Methods Setting: British Columbia, Canada.
Recruitment: participants recruited from a health region near Vancouver.
Randomisation: RCT 2 arm.
This study explicitly drew on the definition of peer support by Dennis as "the provision of emotional, appraisal and informational assistance by a created social network member who possesses experiential knowledge of a specific behaviour or stressor and similar characteristics as the target population" (Dennis 2003a).
Peer training: There was a 118 page handbook that outlined professional services available for referral, definition of peer support, tips and techniques for phone support and post‐partum depression information to be used as a reference guide provided to peer volunteers.
Participants 42 mothers at high risk for post‐partum depression (PPD) according to the Edinburgh Postnatal Depression Scale (EPDS)
Interventions Intervention group: Peer volunteers (mothers with a history of and recovery from PPD) completed a 4 hour training session. There was also a 118 page handbook that outlined professional services available for referral. Peer volunteers were asked to contact the new mother within 48 to 72 hours of randomization.
Caller: Calls were made by peer supporters but timing was negotiated with the recipient and calls were made as often as the participant deemed necessary.
Control group: Standard community post‐partum care.
Outcomes
  • Physical health outcomes: none reported.

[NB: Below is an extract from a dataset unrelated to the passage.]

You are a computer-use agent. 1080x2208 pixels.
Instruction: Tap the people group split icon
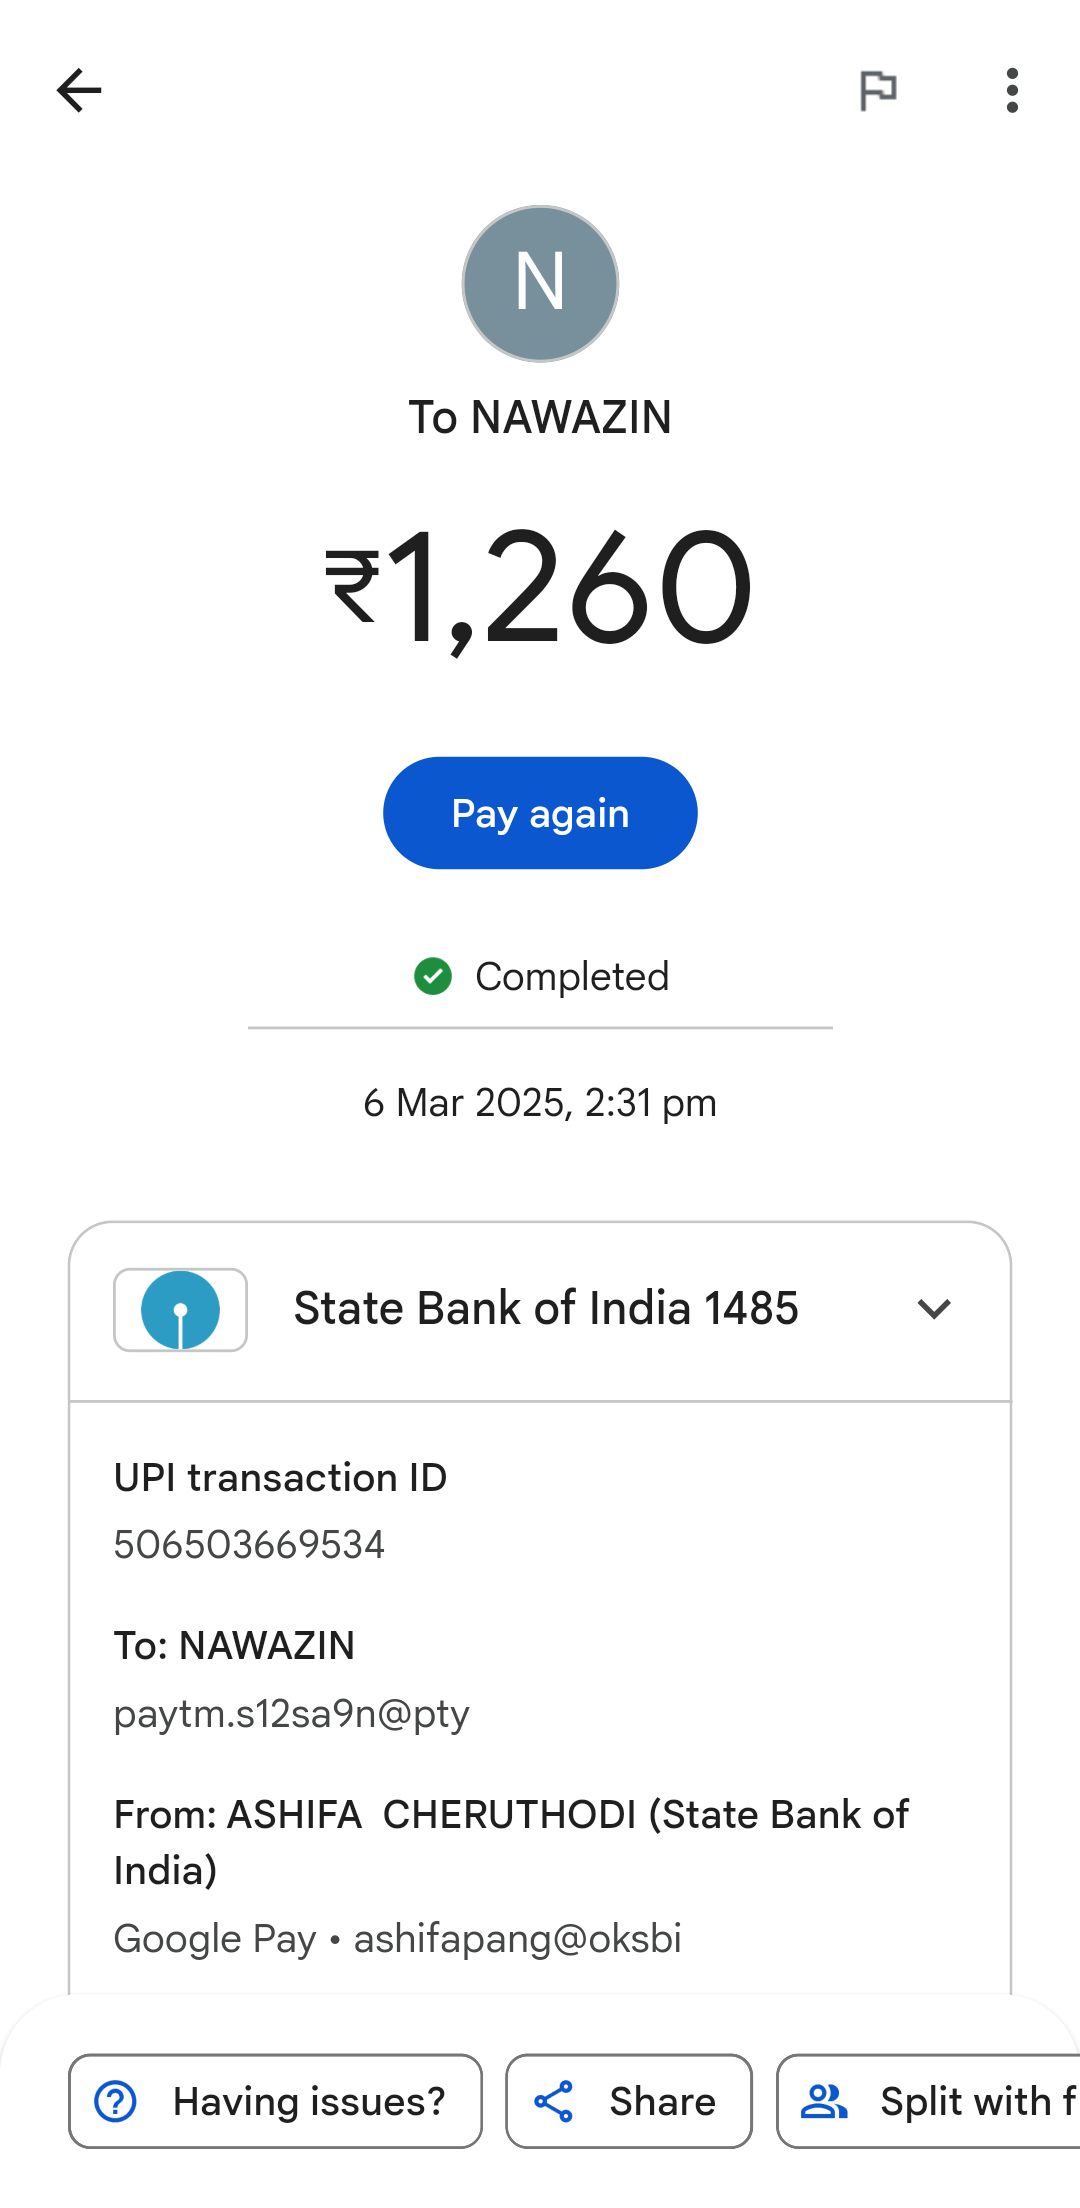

  • Behavioural outcomes: none reported.

  • Psychological health outcomes: Depressive symptomatology (Edinburgh Postnatal Depression Scale (validated)), Maternal Self‐Esteem (Rosenberg Self‐Esteem Scale (validated), Child‐Care Stress (Child Care Stress Checklist (validated ‐ unpublished data), Maternal Loneliness (short version of the UCLA Loneliness Scale (validated) ‐ all self report.

  • Social health outcomes: none reported.

  • Impact on participants: Maternal Perception of Peer Support (Peer Support Evaluation Inventory ‐ self report (developed for use in study ‐ not validated)).

  • Impact on participants: none reported.

  • Impact on peer supporter: Peer Volunteer Perceptions of Peer Support ‐ self report (Peer Volunteer Experiences Questionnaire (not validated)).


Method of assessing outcome measures: phone survey
Notes  
Risk of bias
Bias Authors' judgement Support for judgement
Adequate sequence generation? Low risk Quote: "envelopes containing randomly generated numbers. This procedure was constructed by a research assistant who was not involved in the recruitment process."
Allocation concealment? Low risk A ‐ Adequate. Quote: "Randomisation was achieved by using consecutively numbered, sealed, opaque envelopes.."
Blinding? 
 Participants Unclear risk Unclear.
Blinding? 
 Providers Unclear risk Unclear.
Blinding? 
 Outcome assessors Low risk Quote: "Research assistants blind to group allocation telephoned all participants at 4 weeks post‐randomization to assess depressive symptomology and again at 8 weeks post‐randomization to assess all outcome data."
Blinding? 
 Data analysts Low risk Quote: "Data were entered into a data management system by a research assistant blind to group allocation."
Incomplete outcome data addressed? 
 All outcomes Low risk Quote: "an 'intention to treat' approach was used to analyse the data."
Free of selective reporting? Low risk All outcomes reported.